Dedekind finite union of Dedekind finite sets is Dedekind finite I could use some help proving the following:
Let $A$
  be a Dedekind Finite set of pairwise disjoint Dedekind finite sets $\left(\mbox{i.e each}\, a\in A\,\mbox{is a Dedekind Finite set}\right)$
  show that $\bigcup A$
  is Dedekind Finite.
Thanks in advance!
 A: HINT: Let $S=\bigcup A$, and suppose that there is an injection $\omega\to S$. For $a\in A$ let $$N_a=\{k\in\omega:f(k)\in a\}\;.$$ Show that $N_a$ is finite for each $a\in A$ and use that result to construct an injection from $\omega$ to $A$, contradicting the Dedekind-finiteness of $A$.
A: If $B\subseteq\bigcup A$ is a countably infinite set, then $B_a=B\cap a$ is a Dedekind-finite set for every $a\in A$.
Show that every partition of a countably infinite set into Dedekind-finite sets is finite, and one of the parts has to be countably infinite.
Deduce that there is some $a\in A$ such that $B_a$ is countably infinite which is a contradiction to Dedekind-finiteness of $a$.

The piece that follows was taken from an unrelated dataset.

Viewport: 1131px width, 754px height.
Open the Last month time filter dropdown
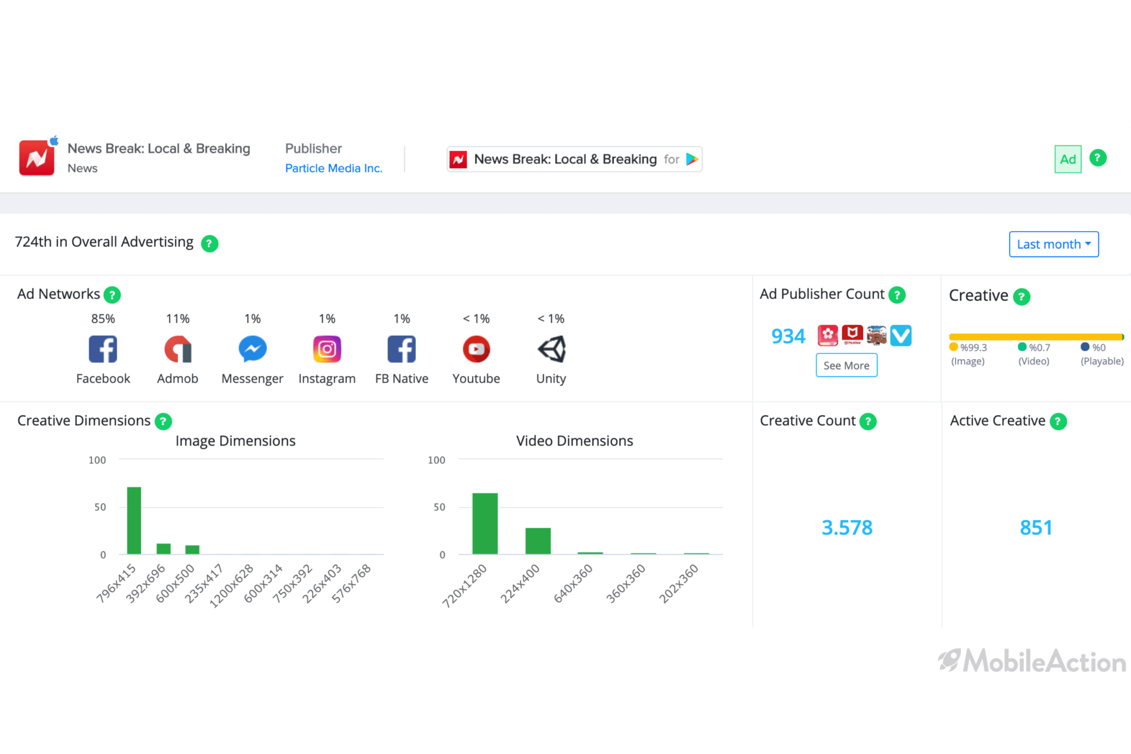click(x=1053, y=244)
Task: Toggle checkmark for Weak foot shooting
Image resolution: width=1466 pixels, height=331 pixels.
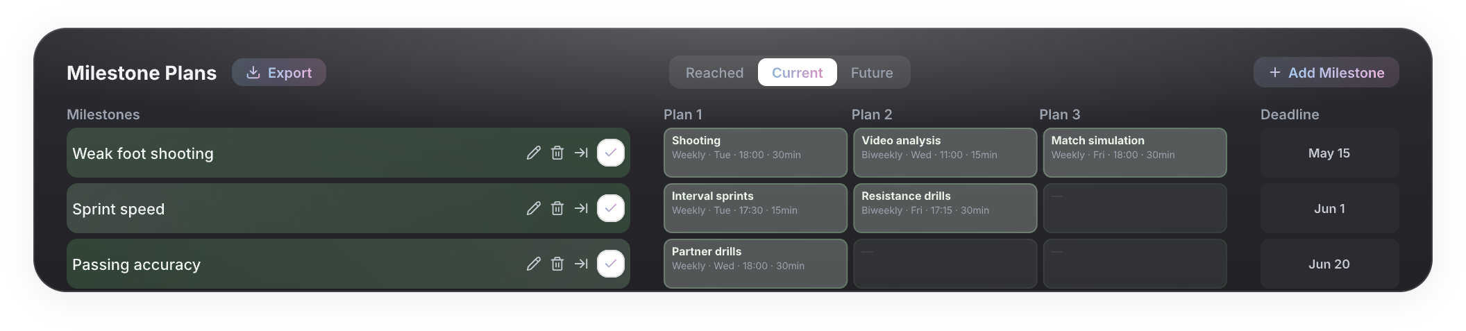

To prove the fact in the middle note that we may assume that the infinite set is $\mathbb N$ and that a partition is merely a surjection. Show, if so, that every surjection from $\mathbb N$ onto a Dedekind-finite set implies that the range is finite. (Hint: If $f\colon\mathbb N\to X$ is a surjection then there is an injection $g\colon X\to\mathbb N$.)